== Segment start ==

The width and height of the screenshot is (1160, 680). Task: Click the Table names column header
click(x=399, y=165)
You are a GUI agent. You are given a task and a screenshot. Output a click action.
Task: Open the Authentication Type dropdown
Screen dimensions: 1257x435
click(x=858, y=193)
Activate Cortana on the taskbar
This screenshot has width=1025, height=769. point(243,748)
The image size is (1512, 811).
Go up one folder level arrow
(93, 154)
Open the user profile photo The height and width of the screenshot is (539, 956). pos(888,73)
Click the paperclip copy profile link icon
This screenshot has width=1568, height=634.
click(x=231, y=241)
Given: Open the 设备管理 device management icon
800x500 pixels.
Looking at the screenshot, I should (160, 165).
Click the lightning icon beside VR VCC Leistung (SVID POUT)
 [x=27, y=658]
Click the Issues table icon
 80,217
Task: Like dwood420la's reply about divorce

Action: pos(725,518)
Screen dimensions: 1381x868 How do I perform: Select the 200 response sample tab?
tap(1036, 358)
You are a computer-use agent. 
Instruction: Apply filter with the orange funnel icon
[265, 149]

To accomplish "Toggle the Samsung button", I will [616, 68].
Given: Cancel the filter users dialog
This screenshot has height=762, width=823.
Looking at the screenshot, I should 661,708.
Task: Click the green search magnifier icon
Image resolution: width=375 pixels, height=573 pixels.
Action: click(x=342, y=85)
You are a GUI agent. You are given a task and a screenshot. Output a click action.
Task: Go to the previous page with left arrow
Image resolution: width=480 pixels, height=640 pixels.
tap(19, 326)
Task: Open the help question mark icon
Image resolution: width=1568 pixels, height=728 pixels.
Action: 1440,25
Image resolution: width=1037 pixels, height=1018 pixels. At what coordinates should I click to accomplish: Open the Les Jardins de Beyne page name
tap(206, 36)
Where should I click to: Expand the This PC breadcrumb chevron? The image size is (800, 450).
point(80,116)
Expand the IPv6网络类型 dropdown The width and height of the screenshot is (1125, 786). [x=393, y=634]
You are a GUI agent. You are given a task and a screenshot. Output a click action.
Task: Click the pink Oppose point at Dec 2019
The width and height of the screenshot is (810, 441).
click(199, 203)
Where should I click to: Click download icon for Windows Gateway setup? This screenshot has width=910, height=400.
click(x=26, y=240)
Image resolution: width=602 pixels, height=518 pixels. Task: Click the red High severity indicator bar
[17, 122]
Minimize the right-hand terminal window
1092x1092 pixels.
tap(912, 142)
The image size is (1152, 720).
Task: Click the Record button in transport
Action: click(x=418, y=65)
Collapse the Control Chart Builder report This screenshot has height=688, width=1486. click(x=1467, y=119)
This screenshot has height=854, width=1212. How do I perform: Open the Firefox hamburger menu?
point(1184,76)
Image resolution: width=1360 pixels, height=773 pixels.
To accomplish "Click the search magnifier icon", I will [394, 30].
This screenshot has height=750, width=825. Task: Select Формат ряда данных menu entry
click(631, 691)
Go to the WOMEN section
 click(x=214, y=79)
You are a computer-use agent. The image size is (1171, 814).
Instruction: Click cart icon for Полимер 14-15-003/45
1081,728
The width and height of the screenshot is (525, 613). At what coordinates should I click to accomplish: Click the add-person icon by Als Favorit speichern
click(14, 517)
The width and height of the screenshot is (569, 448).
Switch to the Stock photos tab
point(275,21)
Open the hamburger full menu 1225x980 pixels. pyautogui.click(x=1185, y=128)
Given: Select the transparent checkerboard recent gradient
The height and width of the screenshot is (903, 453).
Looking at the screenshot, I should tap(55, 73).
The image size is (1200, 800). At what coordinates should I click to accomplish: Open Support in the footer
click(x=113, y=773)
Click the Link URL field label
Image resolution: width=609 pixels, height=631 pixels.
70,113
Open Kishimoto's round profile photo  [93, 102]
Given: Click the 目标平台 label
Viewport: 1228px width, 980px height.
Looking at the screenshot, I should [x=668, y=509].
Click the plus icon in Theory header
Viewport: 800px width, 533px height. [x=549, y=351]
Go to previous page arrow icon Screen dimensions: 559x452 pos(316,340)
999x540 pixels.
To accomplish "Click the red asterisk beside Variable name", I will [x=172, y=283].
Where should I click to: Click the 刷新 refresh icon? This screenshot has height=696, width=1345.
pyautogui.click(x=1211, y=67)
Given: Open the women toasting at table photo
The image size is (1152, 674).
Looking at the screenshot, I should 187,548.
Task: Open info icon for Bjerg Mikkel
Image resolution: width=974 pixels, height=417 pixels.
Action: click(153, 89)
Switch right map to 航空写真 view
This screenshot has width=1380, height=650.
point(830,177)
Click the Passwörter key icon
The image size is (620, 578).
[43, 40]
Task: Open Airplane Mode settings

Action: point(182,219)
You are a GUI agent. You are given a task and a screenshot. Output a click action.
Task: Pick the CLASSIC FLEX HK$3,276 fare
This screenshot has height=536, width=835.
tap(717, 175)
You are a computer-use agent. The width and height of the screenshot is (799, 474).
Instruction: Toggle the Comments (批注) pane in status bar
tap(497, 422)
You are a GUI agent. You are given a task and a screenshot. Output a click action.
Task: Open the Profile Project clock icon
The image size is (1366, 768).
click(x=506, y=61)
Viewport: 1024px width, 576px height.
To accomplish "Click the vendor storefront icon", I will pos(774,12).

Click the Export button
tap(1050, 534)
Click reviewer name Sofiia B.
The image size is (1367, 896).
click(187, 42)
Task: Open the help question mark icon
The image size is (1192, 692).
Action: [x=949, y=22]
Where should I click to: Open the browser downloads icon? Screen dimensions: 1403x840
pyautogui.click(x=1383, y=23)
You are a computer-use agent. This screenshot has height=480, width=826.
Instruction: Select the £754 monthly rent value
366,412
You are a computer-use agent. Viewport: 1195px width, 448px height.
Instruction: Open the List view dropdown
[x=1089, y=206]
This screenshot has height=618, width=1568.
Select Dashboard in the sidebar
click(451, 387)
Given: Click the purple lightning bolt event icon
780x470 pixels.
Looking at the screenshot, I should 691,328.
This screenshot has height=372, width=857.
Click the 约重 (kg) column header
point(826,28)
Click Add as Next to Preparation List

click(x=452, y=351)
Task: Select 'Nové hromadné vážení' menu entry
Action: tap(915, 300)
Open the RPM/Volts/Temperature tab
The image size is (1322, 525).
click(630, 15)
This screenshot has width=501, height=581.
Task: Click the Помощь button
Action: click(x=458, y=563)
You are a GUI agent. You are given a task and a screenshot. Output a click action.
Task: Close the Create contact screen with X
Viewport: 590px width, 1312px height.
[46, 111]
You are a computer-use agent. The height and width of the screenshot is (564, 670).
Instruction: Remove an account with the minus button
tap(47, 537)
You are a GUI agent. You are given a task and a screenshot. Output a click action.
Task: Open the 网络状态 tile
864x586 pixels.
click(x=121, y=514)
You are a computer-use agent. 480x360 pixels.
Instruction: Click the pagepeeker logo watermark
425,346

== Segment end ==

### TASK TO CARRY OUT
From the listing above, return every line that contains the word "magnifier".

### ANSWER TO THIS TASK
Task: Click the green search magnifier icon
To accomplish "Click the search magnifier icon", I will [394, 30].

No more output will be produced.